Comprehensive Chemistry Lecture Notes: Higher Secondary Second Year (Volume I)

UNIT 1: METALLURGY

• Introduction to Metallurgy

  • Metallurgy is the science and technology of metals, focusing on their extraction from ores and their conversion into useful forms.
  • Metals occur in two states in nature:
    • Native State: Elements with least chemical reactivity like Gold ($Au$), Silver ($Ag$), and Copper ($Cu$).
    • Combined State: Reactive metals found as oxides, sulphides, or silicates.

• Minerals vs. Ores

  • Mineral: A naturally occurring substance obtained by mining containing metal in free or combined states.
  • Ore: Minerals that contain a high percentage of metal from which it can be extracted economically.
  • Key Quote: "All ores are minerals, but all minerals are not ores."
  • Examples:
    • Aluminum: Bauxite ($Al_2O_3.nH_2O$) is an ore; China clay ($Al_2O_3.2SiO_2.2H_2O$) is a mineral.
    • Iron: Contained in ~800 minerals, but Hematite ($Fe_2O_3$) and Magnetite ($Fe_3O_4$) are its ores.

• Concentration of Ores (Removal of Gangue)

  • Gangue: Non-metallic impurities, rocky materials, and siliceous matter associated with ores.
  • Concentration Methods:
    • Gravity Separation (Hydraulic Wash): Based on specific gravity differences. Lighter gangue is washed away by running water. Used for Gold, Hematite ($Fe_2O_3$), and Tin stone ($SnO_2$).

★ ★ ★

**PROBLEM 1**
In the entries, swap "Task" for "Goal" across the stretch from the line containing "Task: Click the Continue arrow icon" through the end of the entries, and give only those lines back with nothing else changed. Leave out the pictures.
The lecture notes and the entries come from unrelated sources.

★ ★ ★

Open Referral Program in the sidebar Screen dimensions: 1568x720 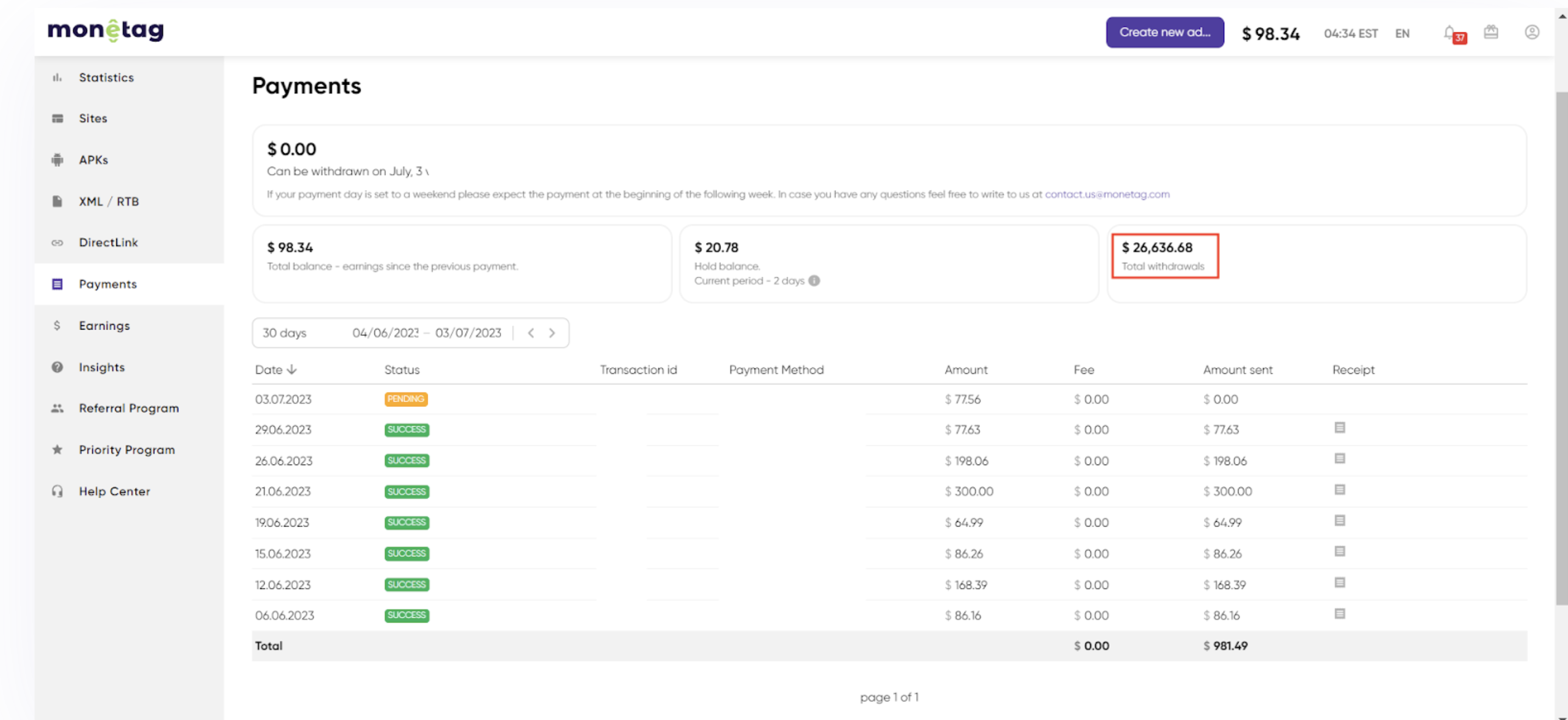click(128, 408)
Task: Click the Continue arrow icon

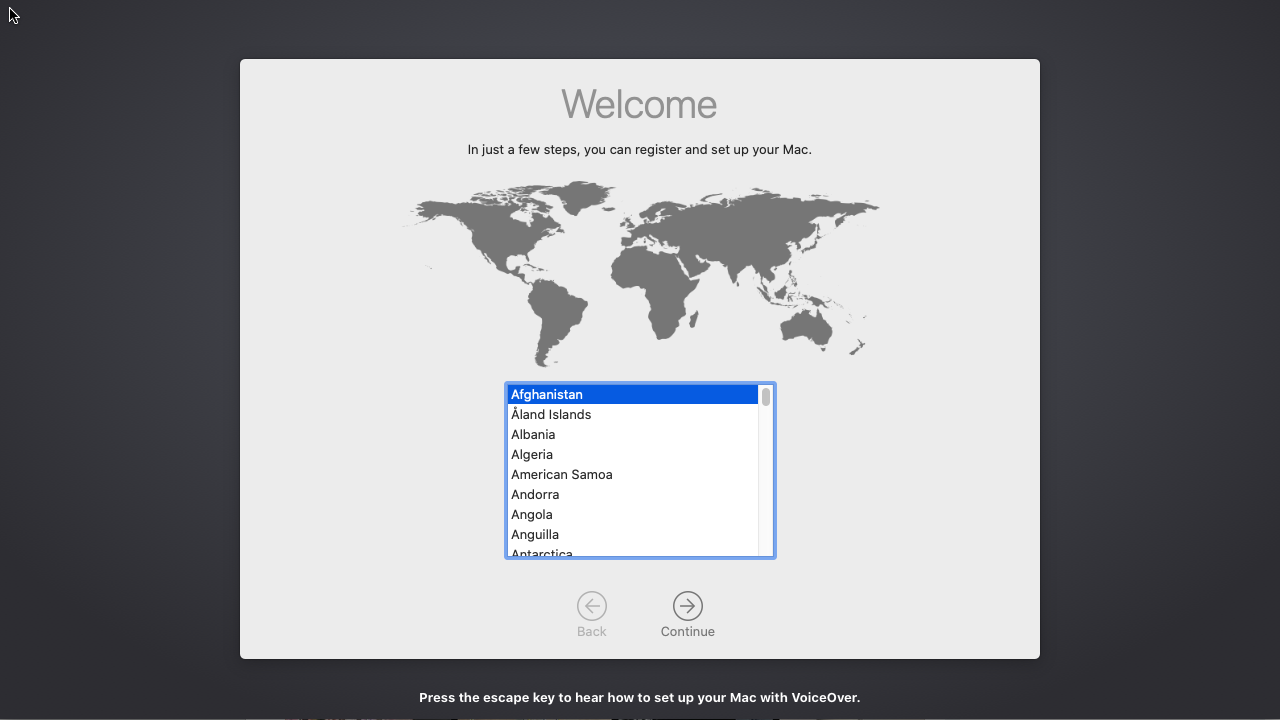Action: (x=687, y=606)
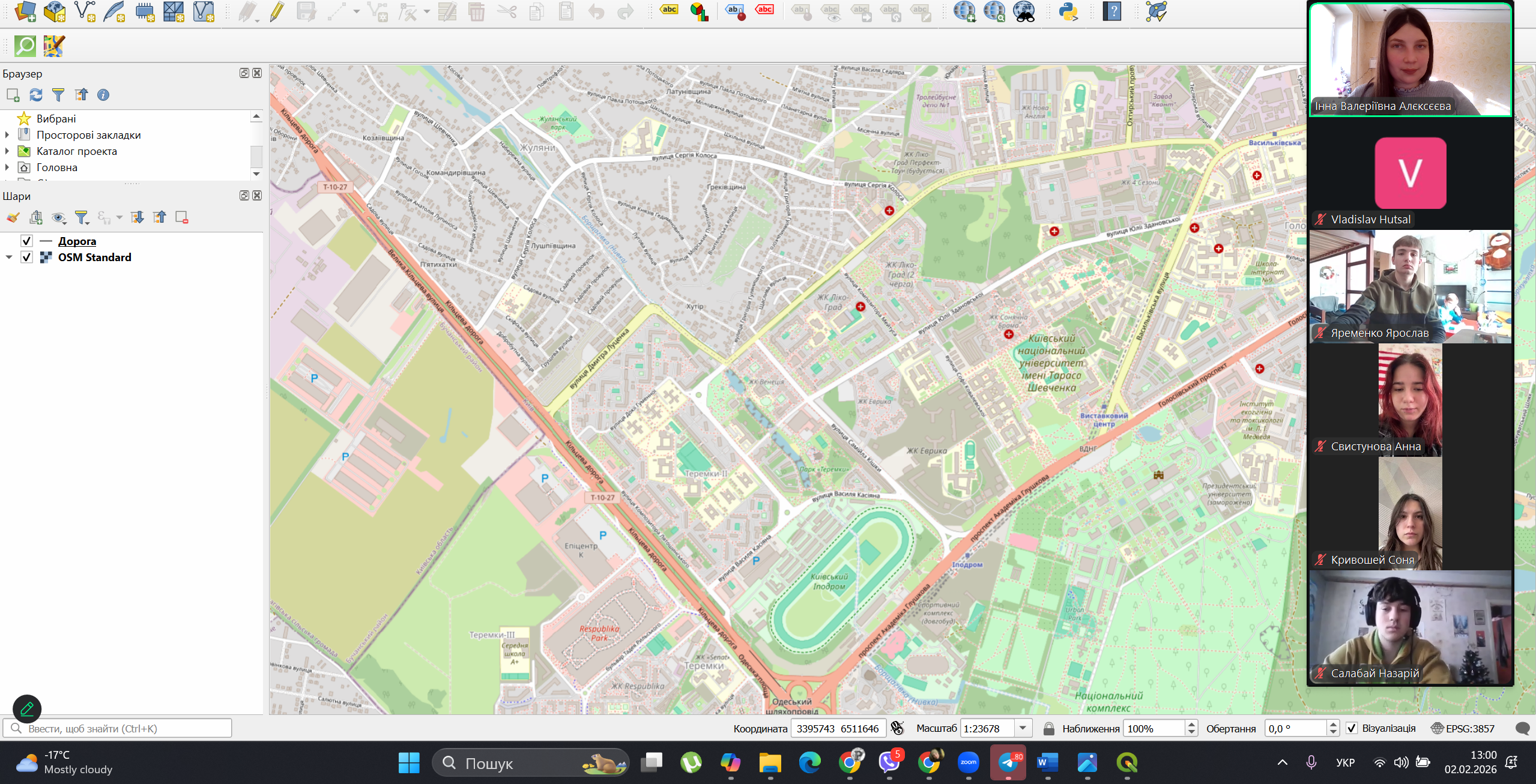Click the yellow abc layer labeling icon

669,10
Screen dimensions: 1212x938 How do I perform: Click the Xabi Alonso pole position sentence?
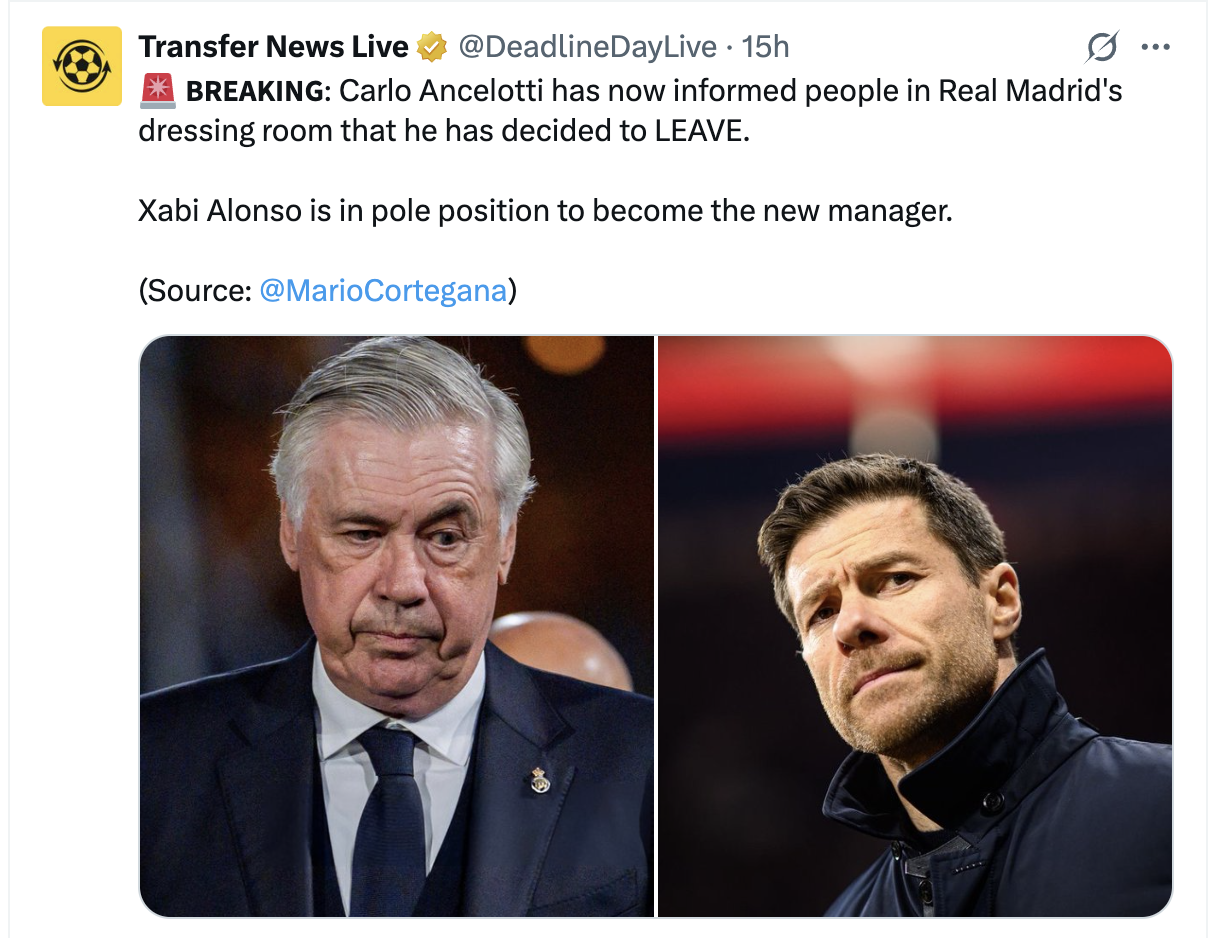(545, 211)
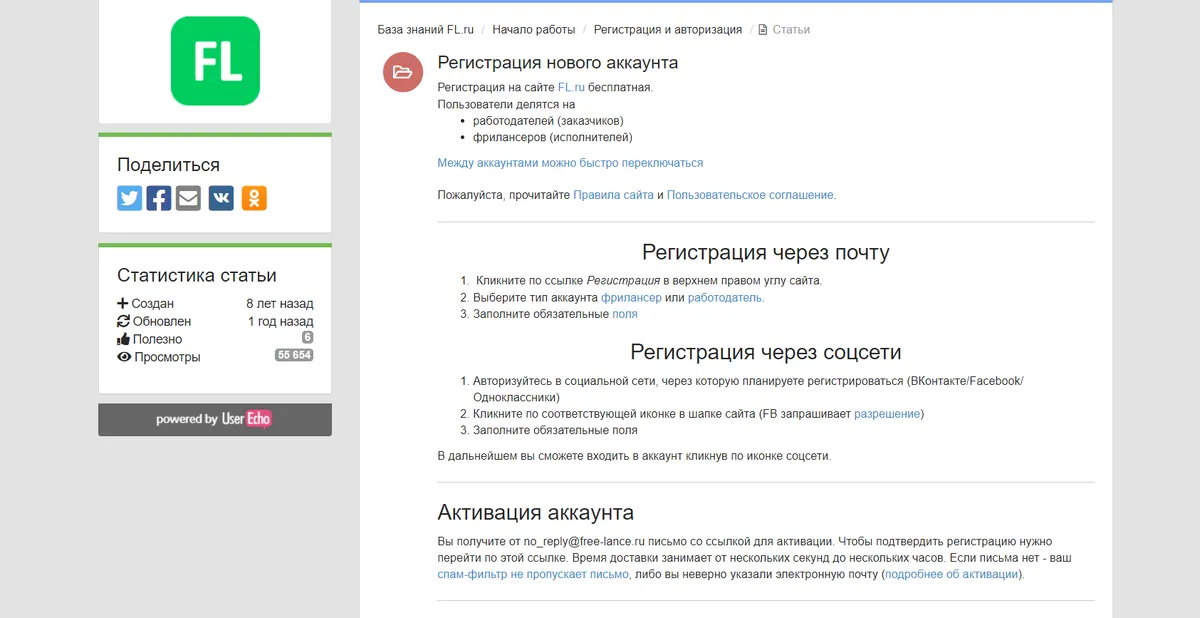Share the article by email
The width and height of the screenshot is (1200, 618).
[188, 198]
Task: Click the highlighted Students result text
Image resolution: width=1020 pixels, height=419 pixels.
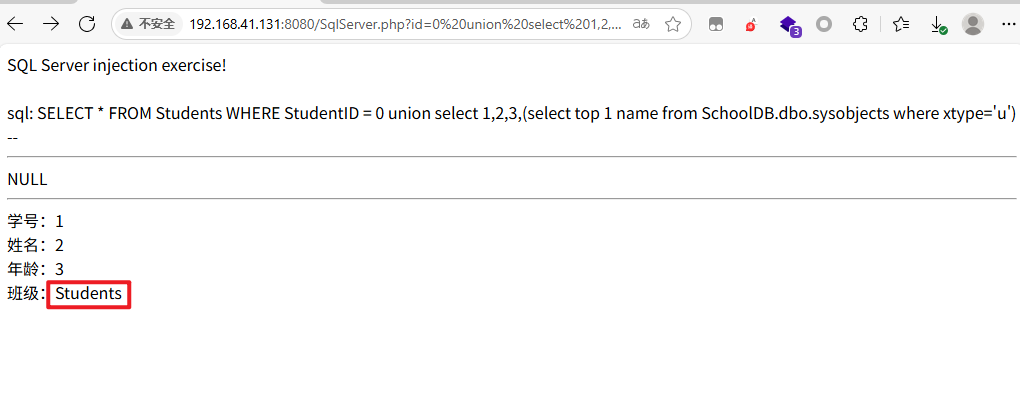Action: point(88,294)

★ ★ ★

**PROBLEM 2**
From the metallurgy notes, echo the stretch from "UNIT 1: METALLURGY" through "sulphides, or silicates." word for word.

**WRITTEN ANSWER 1**
Goal: Click the Continue arrow icon

Action: (x=687, y=606)
Click the yellow abc layer labeling icon

669,10
Screen dimensions: 1212x938 How do I perform: Click the Xabi Alonso pole position sentence?
(545, 211)
Share the article by email
The width and height of the screenshot is (1200, 618).
[188, 198]
Goal: Click the highlighted Students result text
Image resolution: width=1020 pixels, height=419 pixels.
Action: point(88,294)

**WRITTEN ANSWER 2**
UNIT 1: METALLURGY

• Introduction to Metallurgy

  • Metallurgy is the science and technology of metals, focusing on their extraction from ores and their conversion into useful forms.
  • Metals occur in two states in nature:
    • Native State: Elements with least chemical reactivity like Gold ($Au$), Silver ($Ag$), and Copper ($Cu$).
    • Combined State: Reactive metals found as oxides, sulphides, or silicates.